### Entries
- - - - - - -

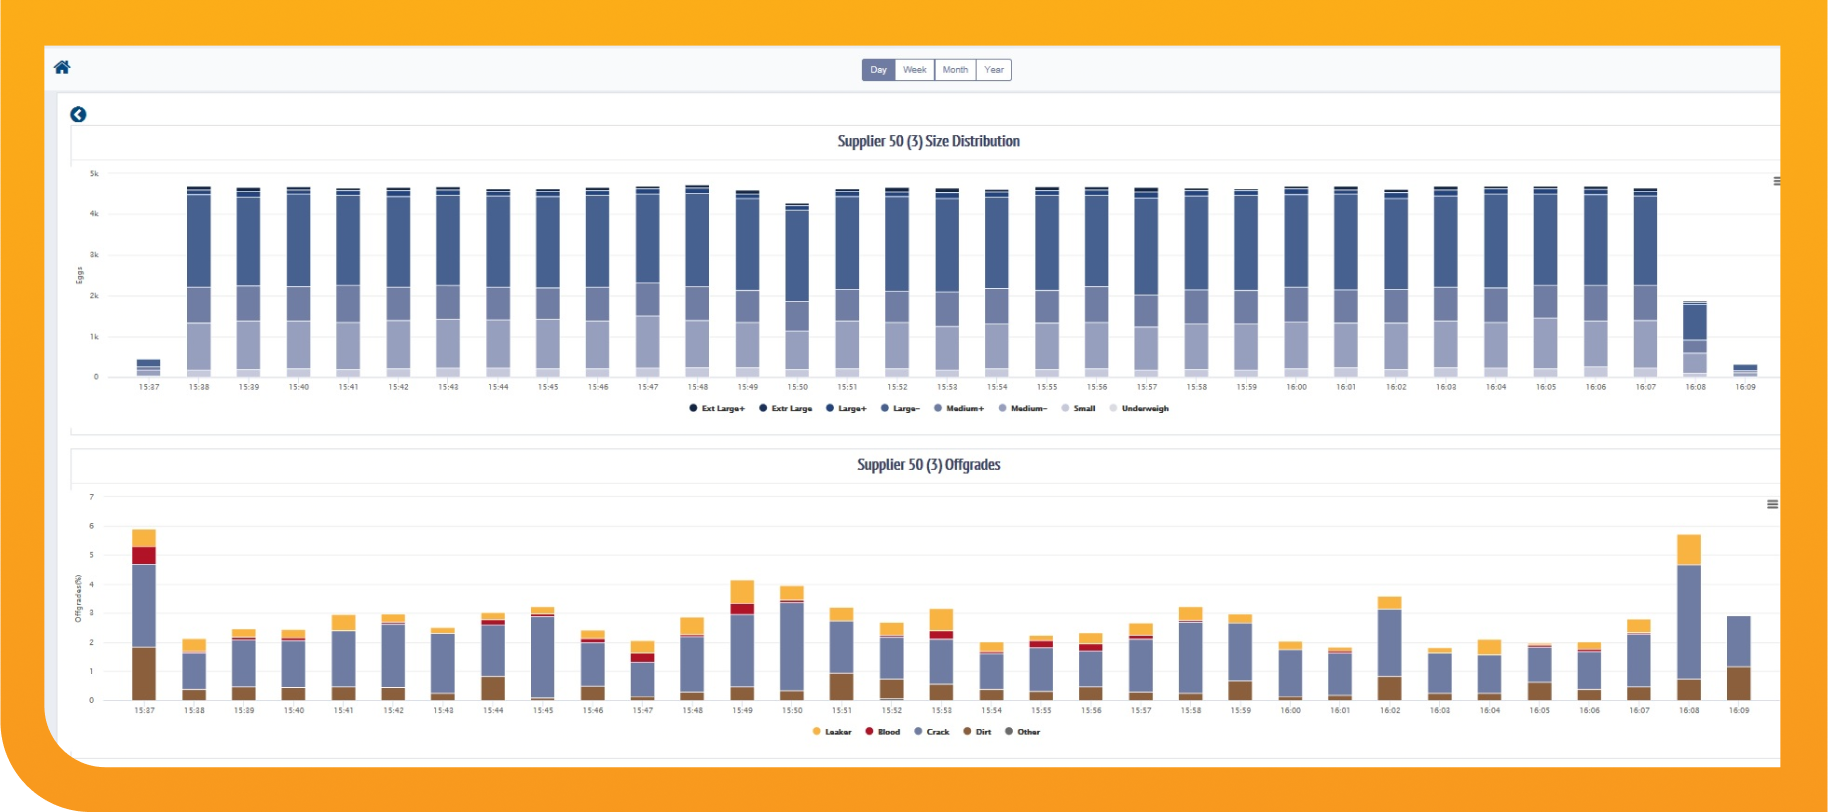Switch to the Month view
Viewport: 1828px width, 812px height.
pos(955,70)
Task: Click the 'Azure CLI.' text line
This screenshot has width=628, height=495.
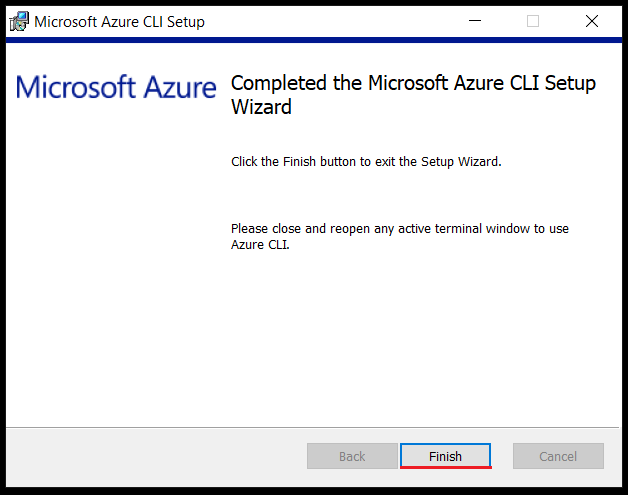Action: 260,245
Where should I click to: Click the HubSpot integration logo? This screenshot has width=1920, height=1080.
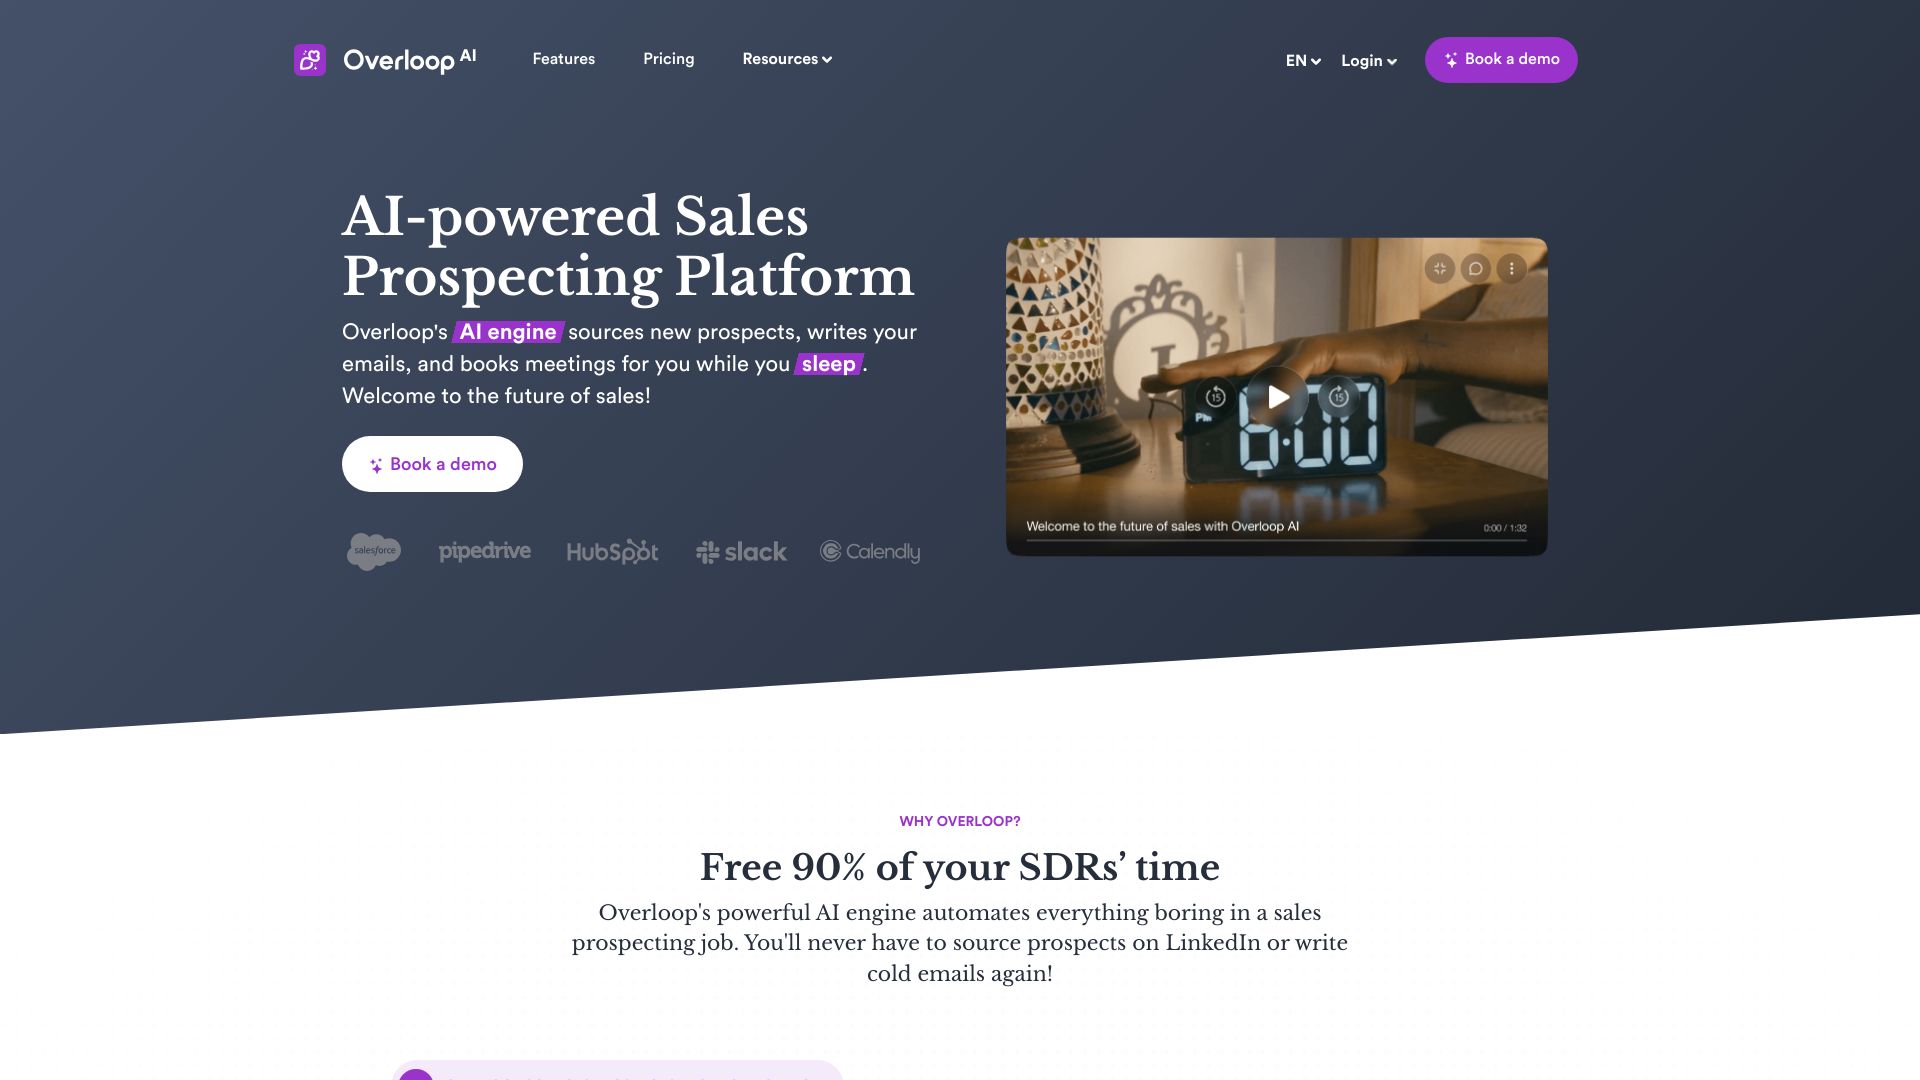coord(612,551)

- - - - - - -

### Problem description
Reproduce every entry above with "screenshot" swapped for "image", leaving the rest unchanged. Leave out the pictures.

### Answer for the task
Switch to the Month view
Viewport: 1828px width, 812px height.
pos(955,70)
Task: Click the 'Azure CLI.' text line
This image has width=628, height=495.
Action: 260,245
Where should I click to: Click the HubSpot integration logo? This image has width=1920, height=1080.
coord(612,551)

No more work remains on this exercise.